Drudge, as usual, declined to comment on his incendiary exhibition —leaving tweeters, bloggers and pundits to boil in their own stew of outrage and confusion.

“I thought it was a really dumb headline, and without any context it becomes a really dumb conversation,” said cultural critic Touré, cohost of MSNBC’s The Cycle and author of the recent book Who’s Afraid of Post-Blackness?. “What is being said here? Did Quentin Tarantino go on some kind of Michael Richards rage thing where he cursed out some black people? No, not at all.”

Touré, a Tarantino fan who says it makes perfect sense that the n-word would be uttered repeatedly in a film set in the pre-Civil War South, attributes Drudge’s attention-getting headline to just that—a bid for attention.

“Matt Drudge is just saying, ‘Look at me! Look at me!’ ” Touré theorized. “He’s like a little boy on the playground who pulls his penis out of his pants because he knows that means everybody will look at him. It doesn’t matter what happens after that or what the consequences of that are. He just wants everybody to look at him, and because he’s self-employed, there are no repercussions.”

On the contrary, the 46-year-old Drudge, who achieved instant fame 14 years ago with his scoop about a 23-year-old former White House intern having a sexual relationship with President Clinton, probably feels richly rewarded by disparaging tweets such as:

“It’s likely that Drudge did it because he’s been dying to scream it himself.”

“Ah, nothing like a little race-baiting from Matt Drudge to get the blood boiling.”

And, in a tweet noting Drudge’s preference for 2012 campaign stories that made President Obama look bad: “Drudge’s current headline is a distillation of his entire election year coverage.”

Harvard Law professor and race relations scholar Randall Kennedy, author of the 2002 bestseller Nigger: The Strange Career of a Troublesome Word, marvels that despite its ubiquity in the public space and various well-meaning attempts to demystify and detoxify it, the word has lost none of its power and punch.

“It still has the capacity to grab people’s attention,” he said. “It’s quite a sensational, shocking word. That’s why he [Drudge] did it, obviously. And with the little asterisk in there, he doesn’t say ‘nigger,’ he says ‘n*gger,’ sort of an attempt to heighten the taboo.”

Kennedy is surprisingly non-judgmental about Drudge’s decision to drop the n-bomb. “Come on, we know what’s up here,” he said. “He’s a sensationalist. He’s grabbed ahold of the word and it helps with his overall strategy” to lure eyeballs and make waves.

Could Kennedy have been thinking along similar lines when he gave his own book its controversial title?

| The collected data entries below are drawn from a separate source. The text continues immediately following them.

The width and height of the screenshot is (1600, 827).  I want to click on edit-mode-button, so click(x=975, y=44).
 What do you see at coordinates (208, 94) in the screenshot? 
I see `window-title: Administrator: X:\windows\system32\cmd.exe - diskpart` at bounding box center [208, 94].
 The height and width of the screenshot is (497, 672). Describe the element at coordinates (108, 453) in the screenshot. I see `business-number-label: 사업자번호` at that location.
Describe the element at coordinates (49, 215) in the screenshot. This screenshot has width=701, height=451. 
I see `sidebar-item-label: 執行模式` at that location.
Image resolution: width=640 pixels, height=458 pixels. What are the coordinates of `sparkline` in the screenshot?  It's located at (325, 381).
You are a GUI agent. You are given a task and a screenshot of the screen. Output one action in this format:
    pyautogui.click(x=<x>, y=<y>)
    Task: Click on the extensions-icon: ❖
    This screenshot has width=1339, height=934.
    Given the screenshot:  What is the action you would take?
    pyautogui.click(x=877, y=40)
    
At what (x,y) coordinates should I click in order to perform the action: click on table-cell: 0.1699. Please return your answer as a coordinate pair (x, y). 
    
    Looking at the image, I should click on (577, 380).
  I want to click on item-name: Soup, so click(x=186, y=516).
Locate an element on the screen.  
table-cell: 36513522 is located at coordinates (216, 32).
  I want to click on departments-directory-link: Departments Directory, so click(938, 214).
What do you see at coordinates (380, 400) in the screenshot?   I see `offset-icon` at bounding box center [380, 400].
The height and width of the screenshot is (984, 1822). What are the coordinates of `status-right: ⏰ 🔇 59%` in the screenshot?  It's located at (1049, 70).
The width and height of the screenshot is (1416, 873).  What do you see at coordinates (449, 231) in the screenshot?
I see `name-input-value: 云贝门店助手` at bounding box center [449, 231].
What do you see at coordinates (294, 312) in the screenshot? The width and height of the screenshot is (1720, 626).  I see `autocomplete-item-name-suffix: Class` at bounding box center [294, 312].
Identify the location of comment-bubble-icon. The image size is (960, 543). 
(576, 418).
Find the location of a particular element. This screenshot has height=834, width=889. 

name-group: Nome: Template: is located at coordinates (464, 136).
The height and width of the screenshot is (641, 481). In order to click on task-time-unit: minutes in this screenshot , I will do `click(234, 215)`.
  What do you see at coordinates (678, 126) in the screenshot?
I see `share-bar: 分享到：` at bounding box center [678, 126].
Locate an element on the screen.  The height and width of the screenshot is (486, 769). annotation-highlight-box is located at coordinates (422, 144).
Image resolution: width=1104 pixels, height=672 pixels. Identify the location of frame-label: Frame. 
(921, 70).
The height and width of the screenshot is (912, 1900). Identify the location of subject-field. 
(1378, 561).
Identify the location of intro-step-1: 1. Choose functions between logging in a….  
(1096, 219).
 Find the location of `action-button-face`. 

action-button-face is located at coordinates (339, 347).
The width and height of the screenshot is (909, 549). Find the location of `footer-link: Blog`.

“Sure. Absolutely,” he agreed. “When I went on my book tour, people were very hostile to it, they asked me that question, and people were really angry at me. They said, ‘Mr. Kennedy, you’re trying to get attention.’ And my response was, ‘I stand guilty of that.’ If you’re writing a book…you’re thinking about how you’re going to get it a second look in the bookstore.”

As for Drudge’s provocative headline, “It’s vulgar, it’s sensationalizing, but that’s certainly not the worst use of the word I can think of,” Kennedy said. “Right now as we speak, somewhere in the United States, somebody is being insulted with this word, being intimidated with this word; some act of arson is going on right now with the arsonist muttering this word as he burns down something. Obviously, those uses are horrible.”